Al escuchar aquel nombre, Jacinta se levantó, detuvo en seco su llanto y preguntó, con una voz de acero, a su madre:

–¿Doña Rufina, el tlacuache?

–Sí, hija, a don... digo, a doña... Bueno, pues, a ese...

–¿Y un frasco que estaba en una caja de cartón, que estaba en la estantería de metal? ¿Se lo diste?

–Ah, sí, había un botecito... Ese yo lo quería guardar porque se veía como artesanal, pero ella me dijo que me lo compraba... Y como la vi tan interesada, pues se lo regalé... Es que me estaba haciendo el favor de llevarse todo el mugrero, ni modo que yo le aceptara...

–¿Cuándo fue? –interrumpió Jacinta.

–Ya te dije –replicó su mamá. –Justo ayer. Cómo me iba yo a imaginar que...

–Vámonos –dijo Jacinta a Andrés. –Con suerte, lo recuperamos.

–Pero, ¿a dónde? –preguntó él.

–Tú, muévete.
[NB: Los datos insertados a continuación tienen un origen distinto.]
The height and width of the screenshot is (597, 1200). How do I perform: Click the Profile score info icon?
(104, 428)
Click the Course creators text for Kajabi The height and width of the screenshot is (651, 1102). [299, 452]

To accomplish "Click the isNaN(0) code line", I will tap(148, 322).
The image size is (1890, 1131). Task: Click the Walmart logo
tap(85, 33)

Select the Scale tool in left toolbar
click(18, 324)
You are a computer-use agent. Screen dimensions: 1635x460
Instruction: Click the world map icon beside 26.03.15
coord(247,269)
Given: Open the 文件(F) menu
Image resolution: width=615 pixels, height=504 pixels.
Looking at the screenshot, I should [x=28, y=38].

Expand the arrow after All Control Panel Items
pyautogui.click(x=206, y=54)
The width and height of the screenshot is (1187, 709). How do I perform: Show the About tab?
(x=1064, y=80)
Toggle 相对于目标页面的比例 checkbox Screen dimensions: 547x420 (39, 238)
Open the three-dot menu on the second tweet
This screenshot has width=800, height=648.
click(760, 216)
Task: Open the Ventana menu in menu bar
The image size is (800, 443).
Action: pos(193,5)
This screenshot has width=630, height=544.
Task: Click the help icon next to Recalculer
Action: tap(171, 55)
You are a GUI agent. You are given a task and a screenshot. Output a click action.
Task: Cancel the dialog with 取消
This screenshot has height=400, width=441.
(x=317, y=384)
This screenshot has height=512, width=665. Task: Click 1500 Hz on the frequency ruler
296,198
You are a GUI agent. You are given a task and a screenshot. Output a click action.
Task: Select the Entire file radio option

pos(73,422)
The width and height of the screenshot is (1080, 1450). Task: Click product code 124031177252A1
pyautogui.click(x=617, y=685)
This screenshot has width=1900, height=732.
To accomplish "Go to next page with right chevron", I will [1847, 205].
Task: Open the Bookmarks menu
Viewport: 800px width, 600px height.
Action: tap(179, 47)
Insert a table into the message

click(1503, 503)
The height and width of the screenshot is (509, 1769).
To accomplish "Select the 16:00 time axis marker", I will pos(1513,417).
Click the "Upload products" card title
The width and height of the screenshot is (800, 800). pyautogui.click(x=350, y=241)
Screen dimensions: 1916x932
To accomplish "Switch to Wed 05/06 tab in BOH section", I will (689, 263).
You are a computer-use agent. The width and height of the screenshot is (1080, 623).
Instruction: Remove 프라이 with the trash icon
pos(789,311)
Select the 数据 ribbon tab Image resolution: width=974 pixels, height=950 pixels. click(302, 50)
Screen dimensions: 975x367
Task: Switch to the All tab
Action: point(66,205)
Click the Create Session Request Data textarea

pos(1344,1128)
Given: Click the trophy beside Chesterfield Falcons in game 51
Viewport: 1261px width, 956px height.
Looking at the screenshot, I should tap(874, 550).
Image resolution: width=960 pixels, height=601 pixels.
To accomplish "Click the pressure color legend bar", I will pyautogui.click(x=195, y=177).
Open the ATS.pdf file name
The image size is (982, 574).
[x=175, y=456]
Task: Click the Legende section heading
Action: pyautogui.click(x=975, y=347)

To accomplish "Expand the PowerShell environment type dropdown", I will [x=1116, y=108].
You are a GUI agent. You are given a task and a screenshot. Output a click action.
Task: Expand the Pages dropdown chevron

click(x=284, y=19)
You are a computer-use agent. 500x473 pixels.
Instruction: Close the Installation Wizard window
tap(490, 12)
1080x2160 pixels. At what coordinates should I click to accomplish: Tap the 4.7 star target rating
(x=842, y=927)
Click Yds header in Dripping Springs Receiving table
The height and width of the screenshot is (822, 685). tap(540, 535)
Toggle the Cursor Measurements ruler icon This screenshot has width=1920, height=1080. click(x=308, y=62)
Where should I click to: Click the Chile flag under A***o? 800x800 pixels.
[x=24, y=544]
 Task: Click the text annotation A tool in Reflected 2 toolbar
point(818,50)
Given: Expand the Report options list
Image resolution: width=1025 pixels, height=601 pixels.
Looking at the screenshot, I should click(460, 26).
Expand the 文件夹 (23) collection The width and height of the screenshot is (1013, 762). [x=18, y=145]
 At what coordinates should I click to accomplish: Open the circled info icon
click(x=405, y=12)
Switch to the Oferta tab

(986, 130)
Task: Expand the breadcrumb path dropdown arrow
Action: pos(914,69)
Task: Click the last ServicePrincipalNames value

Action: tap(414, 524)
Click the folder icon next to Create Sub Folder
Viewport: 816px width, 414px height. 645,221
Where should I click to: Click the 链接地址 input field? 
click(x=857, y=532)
Vamos a...

* * *

–¿Llegará el tiempo en el que vuelva a ser yo? –preguntó al brujo, una tarde.

–El yo encarnado –dijo enigmáticamente el maya, y volvió a su silencio.

Él era sólo una vaga percepción de recuerdos e ideas que iban y venían, presencias escasas en un vacío casi total: ni tiempo ni sonidos ni temperaturas ni olores ni luz ni sombra. Entre una eternidad y otra, sin embargo, había sentido alguna vibración lejana, algo así como la diezmilésima parte de un galope, la milésima de un paso, la millonésima de una respiración. En uno de esos tenues ramalazos le surgió, asociada a un rumor infinitesimal de desplazamiento, la imagen borrosa del paraje de Mecamalinco, lugar donde se tuercen las sogas, el barrio de mecapaleros del tianguis de Tlatelolco.

Y luego se sobrepusieron las nociones de una fecha –13 de agosto–, de un cambio de nombre –a Tequipeuhcan, lugar donde comenzó la esclavitud– de la imagen del rey Cuauhtemotzin atado con sogas, humillado, sucio y cubierto de sangre seca, propia y ajena, ahogándose en su desesperación y en su pánico, rindiendo tributo en aquel día, obligado y sin saberlo, al Santo Cristo de las Penas.

Y llegó otra sensación más antigua: un aroma de juventud, un viaje a Guadix, villa sucesivamente romana, mora y cristiana, en ese mismo día, pero muchos años antes, cuando se celebraba aquella festividad, y volvió el momento en que, en una cueva de las laderas, mientras la imagen lacerada de Jesús recorría las callejuelas al frente de la procesión, él, Hernando, entre los muslos de una mujer pública, se convertía en hombre.

Y desde un sitio muy remoto volvieron (¿o nunca se habían ido?) imágenes del Anáhuac: apareció, sobrepuesto a la sensación distante de movimiento, Atenantitech, en donde él mismo había establecido parcialidades de indios para los escasos sobrevivientes del holocausto que había desencadenado sobre Tenochtitlan. Y luego el eco del movimiento se detuvo en una imagen lejanísima de Atezcapan, aquel espejo de agua situado entre Tenochtitlan y Tlatelolco, por donde había pasado varias veces en sus trajines de Atila de la cristiandad, y que tras la Conquista conservó las tradiciones comerciales y hasta el nombre, aunque traducido al castellano: La Lagunilla.